_TRECHO DO DOCUMENTO_
▬▬▬
Crônica da Literatura Portuguesa
Texto escrito por Ramalho Ortigão, em 1863. Pesquisa, transcrição e atualização
ortográfica de Iba Mendes (2017)
A casa More editou as Memórias do Cárcere, de Camilo Castelo Branco.
O nome do
autor deste livro inutiliza a redundância de encarecidos prólogos, com que eu
pudesse inculcá-lo à estimado meu leitor.
O talento de
Camilo Castelo Branco vigorou e robusteceu notavelmente no seu adolescer,
sempre trabalhado de amargos desgostos. O último período da sua vida
tempestuosa arrelvou-lhe de flores outoniças e enflorou-lhe de frutos saborosos
a fantasia desangrada da primitiva seiva, irrequieta, superabundante,
esplêndida sempre, mas débil e achacosa de antes, como planta que recebia o
alimento pela rama e não pela raiz. O substancioso crescer e madurar desta
notável imaginação palpa-se agora progredindo de dia para dia em cada uma das
sucessivas produções com que ela de contínuo se engrinalda.
Em um
capítulo do Amor de perdição, escrito do cárcere no curto espaço de quinze
dias, segundo a asseveração do autor, encontra-se já uma descrição dos
enredados condutos de um caminho, superior ao melhor que neste gênero temos
lido nas demais obras deste romancista. É um exemplo do gênero descritivo, que
recordará ao autor, sem lhe mover inveja, os imortais modelos de Waller Scott.
O tipo do
ferrador, no citado livro, aquele bem intencionado homem, desalumiado e rude,
que serve como escravo selvagem os imprescritíveis devores da amizade e da
gratidão, saldando a ponto as suas dívidas, com sacrifício e abnegação
traduzida e patenteada já nos mais alevantados rasgos de probidade, já na
voluntária desonra, ou no homicídio conscienciosamente despejado pela boca da
sua clavina; — este singelo e verdadeiro tipo é magistralmente delineado e tem
um acabamento perfeito.
▬▬▬
_DADOS REGISTRADOS_
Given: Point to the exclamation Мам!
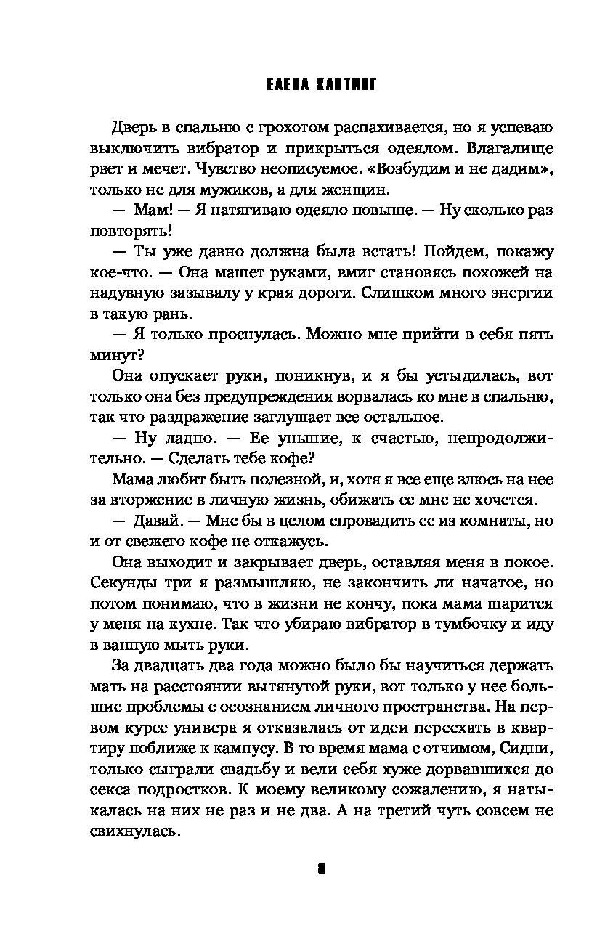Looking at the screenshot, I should click(151, 211).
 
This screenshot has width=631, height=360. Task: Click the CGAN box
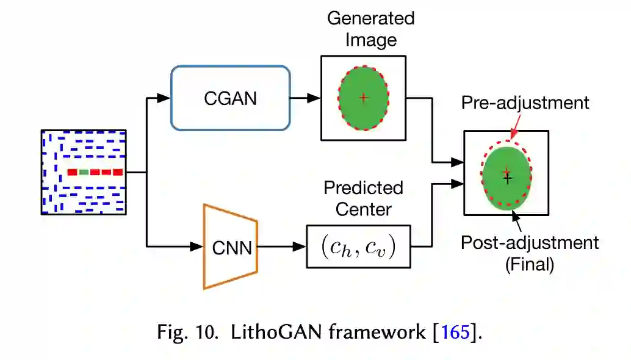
▬▬▬
_PEDIDO 1_
Segundo o trecho do documento, qual casa editou as Memórias do Cárcere?
_PEDIDO 2_
Por favor, reproduza fielmente a parte do trecho do documento que vai de "Crônica da Literatura" a "estimado meu leitor.".

_SOLUÇÃO COMENTADA 1_
A casa More.

_SOLUÇÃO COMENTADA 2_
Crônica da Literatura Portuguesa
Texto escrito por Ramalho Ortigão, em 1863. Pesquisa, transcrição e atualização
ortográfica de Iba Mendes (2017)
A casa More editou as Memórias do Cárcere, de Camilo Castelo Branco.
O nome do
autor deste livro inutiliza a redundância de encarecidos prólogos, com que eu
pudesse inculcá-lo à estimado meu leitor.